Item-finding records
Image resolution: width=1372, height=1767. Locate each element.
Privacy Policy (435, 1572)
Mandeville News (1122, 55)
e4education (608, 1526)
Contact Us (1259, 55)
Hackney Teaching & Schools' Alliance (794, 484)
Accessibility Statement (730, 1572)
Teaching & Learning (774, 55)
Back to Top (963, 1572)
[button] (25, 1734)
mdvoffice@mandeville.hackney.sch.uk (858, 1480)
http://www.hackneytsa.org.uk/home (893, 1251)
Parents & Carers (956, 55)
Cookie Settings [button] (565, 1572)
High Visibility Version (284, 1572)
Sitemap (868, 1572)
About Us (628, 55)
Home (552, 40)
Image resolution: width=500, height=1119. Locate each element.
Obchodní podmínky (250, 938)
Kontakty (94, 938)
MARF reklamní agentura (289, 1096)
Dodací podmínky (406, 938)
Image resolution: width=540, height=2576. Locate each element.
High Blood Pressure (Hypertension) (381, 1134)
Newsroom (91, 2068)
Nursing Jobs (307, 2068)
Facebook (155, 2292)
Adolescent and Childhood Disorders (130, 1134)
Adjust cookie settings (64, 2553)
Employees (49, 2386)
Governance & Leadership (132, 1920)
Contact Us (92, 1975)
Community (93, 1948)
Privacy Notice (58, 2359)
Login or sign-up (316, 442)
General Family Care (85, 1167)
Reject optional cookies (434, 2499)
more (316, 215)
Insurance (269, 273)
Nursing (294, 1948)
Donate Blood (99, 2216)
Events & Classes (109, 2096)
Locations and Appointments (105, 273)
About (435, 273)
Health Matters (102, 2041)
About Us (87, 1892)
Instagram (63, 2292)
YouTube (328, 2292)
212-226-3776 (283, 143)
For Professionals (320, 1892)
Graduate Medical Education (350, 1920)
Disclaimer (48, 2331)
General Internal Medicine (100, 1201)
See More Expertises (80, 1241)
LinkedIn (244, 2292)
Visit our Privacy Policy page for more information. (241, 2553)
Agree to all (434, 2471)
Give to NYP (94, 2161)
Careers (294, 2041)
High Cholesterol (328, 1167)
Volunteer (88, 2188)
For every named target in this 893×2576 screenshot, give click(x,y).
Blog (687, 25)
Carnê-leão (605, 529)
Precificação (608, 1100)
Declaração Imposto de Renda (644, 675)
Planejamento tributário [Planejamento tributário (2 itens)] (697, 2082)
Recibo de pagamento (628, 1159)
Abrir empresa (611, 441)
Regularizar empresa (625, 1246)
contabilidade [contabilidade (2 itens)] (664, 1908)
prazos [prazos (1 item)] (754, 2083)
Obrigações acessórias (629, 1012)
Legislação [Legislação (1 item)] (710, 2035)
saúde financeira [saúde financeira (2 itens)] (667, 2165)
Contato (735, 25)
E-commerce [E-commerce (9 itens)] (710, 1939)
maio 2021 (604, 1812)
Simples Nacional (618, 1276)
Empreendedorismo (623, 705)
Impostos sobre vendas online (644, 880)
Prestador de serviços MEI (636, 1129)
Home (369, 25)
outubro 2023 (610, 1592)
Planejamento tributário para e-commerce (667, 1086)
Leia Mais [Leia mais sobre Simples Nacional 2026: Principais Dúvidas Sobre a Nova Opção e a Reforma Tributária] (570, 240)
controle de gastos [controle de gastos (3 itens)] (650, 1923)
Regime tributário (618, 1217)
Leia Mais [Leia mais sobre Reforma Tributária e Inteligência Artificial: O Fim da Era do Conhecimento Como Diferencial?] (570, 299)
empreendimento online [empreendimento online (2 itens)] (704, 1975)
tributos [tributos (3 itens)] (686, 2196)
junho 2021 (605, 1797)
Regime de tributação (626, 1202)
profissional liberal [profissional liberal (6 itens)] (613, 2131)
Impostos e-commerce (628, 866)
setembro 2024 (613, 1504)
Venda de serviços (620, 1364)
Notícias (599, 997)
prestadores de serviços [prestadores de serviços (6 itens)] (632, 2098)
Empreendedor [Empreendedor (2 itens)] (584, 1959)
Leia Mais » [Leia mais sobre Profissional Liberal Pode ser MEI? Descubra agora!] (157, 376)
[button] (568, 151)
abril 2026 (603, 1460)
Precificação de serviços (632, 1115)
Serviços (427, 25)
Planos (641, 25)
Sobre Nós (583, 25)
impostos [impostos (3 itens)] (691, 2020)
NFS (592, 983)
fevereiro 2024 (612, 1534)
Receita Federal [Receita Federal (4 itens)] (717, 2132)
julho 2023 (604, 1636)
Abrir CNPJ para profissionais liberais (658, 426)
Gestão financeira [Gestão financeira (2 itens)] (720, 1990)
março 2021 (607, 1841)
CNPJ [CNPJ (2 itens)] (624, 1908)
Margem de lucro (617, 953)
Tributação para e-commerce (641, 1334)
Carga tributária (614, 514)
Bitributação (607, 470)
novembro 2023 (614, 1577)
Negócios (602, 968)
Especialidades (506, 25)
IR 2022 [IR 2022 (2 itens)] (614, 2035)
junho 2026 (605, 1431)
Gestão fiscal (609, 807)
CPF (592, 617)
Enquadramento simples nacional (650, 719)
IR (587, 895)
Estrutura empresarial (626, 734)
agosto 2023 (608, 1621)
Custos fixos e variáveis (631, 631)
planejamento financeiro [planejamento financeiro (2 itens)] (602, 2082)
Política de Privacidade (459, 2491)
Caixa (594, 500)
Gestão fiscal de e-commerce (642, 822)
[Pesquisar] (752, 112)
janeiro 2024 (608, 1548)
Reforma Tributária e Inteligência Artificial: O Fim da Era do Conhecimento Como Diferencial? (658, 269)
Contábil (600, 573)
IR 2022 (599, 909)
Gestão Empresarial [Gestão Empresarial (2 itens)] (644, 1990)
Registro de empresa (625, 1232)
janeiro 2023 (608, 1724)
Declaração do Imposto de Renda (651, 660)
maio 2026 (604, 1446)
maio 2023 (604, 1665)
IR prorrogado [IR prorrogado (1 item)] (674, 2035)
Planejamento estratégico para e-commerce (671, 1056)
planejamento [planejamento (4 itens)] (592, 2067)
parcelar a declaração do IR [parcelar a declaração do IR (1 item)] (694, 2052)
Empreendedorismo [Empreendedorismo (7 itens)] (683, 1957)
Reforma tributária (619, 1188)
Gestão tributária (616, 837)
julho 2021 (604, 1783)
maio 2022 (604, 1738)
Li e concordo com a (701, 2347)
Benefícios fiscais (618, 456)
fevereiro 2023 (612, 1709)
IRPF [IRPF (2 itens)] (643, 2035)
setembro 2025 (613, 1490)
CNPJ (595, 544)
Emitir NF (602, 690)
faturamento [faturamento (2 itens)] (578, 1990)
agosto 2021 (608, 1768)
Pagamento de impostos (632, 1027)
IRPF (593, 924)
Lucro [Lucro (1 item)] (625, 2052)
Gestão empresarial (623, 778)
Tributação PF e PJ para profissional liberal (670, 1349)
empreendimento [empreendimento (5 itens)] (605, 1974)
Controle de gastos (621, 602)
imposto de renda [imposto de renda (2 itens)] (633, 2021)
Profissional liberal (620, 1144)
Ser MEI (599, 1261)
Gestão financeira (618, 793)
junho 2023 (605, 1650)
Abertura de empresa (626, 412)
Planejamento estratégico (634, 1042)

(Written request) Pull out each line of the data above that contains the word "Locate", treating uppercase and lowercase as different, and copy those lines.

(Exercise answer)
Image resolution: width=1372, height=1767. Locate each element.
Image resolution: width=500, height=1119. Locate each element.
Image resolution: width=540, height=2576. Locate each element.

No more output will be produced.